The Devil’s Filter: The dangers of restricting access to information in teens

The relationship between the protection of freedom and unrestricted access to information and ideas is the foundation of democratic and secular society. However, access to information and ideas may be in fact subject to greater restriction today than we imagine.

Batch (2014) in her report “Fencing Out Knowledge: Impacts of the Children’s Internet Protection Act 10 years later” sheds light on aspects of oppression that result from a substantial over-reach in filtering processes that have become accepted in exchange for funding in the American context. The abuse of such arrangement is made evident in the report. Initially designed to protect adults and minors from obscenity the CIPA is has been used in the segregation of social media and networking from educational contexts also. The argument that there is a major area of young people’s lives that is implicitly banned from schooling is impoverishing their ability to thrive in a world where these platforms are increasingly linked to economic and social success is one that needs to be heard out.

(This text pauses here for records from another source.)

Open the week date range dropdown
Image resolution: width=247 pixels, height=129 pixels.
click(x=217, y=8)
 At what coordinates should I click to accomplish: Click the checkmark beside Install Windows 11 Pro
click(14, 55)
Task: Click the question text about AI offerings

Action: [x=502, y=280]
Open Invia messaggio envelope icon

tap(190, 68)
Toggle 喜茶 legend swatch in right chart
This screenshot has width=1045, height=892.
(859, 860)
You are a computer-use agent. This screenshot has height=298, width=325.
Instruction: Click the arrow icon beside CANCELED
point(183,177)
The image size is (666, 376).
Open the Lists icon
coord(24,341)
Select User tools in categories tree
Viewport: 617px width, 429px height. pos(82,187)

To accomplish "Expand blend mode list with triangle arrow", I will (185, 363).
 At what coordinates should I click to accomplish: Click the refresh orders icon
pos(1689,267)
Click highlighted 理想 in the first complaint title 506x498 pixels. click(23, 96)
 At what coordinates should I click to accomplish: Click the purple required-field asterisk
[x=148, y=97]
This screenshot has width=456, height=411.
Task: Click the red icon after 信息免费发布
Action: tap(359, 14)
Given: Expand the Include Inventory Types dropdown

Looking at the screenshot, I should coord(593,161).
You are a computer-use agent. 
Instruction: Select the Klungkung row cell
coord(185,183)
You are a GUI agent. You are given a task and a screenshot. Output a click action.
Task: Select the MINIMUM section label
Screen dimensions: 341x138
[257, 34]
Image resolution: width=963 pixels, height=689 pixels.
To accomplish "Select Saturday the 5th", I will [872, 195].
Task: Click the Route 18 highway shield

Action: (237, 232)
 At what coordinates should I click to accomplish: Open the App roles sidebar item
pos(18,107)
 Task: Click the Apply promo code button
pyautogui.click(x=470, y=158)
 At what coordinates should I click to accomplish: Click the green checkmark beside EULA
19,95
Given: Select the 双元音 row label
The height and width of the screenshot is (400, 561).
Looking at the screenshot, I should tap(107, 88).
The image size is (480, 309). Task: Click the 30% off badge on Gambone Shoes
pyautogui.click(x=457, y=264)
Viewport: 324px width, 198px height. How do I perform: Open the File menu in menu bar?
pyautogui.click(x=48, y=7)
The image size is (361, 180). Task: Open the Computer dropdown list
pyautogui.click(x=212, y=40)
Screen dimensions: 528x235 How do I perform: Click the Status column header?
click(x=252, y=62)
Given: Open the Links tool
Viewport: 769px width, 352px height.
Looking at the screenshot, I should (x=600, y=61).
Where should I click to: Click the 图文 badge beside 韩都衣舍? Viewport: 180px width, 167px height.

Another concerning intersection between filtering and freedom is the extent to which the private actors are empowered to act without transparency or public accountability. There are real issues developing in late Capitalism of the rise of technocratic elites who as gatekeepers filter the facts and truths that those relying on information technology access. The widening gap between an advantaged class of people with unlimited and unrestricted access to information and those who have limited public access through schools bears serious future consequences for the stability of society globally.

Batch states that “blocking access to social media and networking sites leaves youth on their own to use these sites outside of the classroom instead of engaging them in the use of these tools in a supportive school environment.” (Batch, p. 26). There are two distinct groups of young people at-risk in the current climate of restriction. The first are those that are left behind in developing the transliteracy needed to reach their full future potential as a result of limited economic access to unrestricted information. The second group however are just as vulnerable in the chaos of the digital world. The generation of young people who have become normalised to circumventing systems of control are increasingly the prey of a predatory class of anti-social groups that seek to destablise society and create disorder. Understanding the modes in which terrorist organisations use information to radicalise and weaponise the minds of young people is a dark but compelling area of knowledge for TLs to be aware of and learn from. Explicitly addressing the ways information can be warped to fit the ideological outcomes of fringe political groups protects students more than actively promoting the prohibition freedom.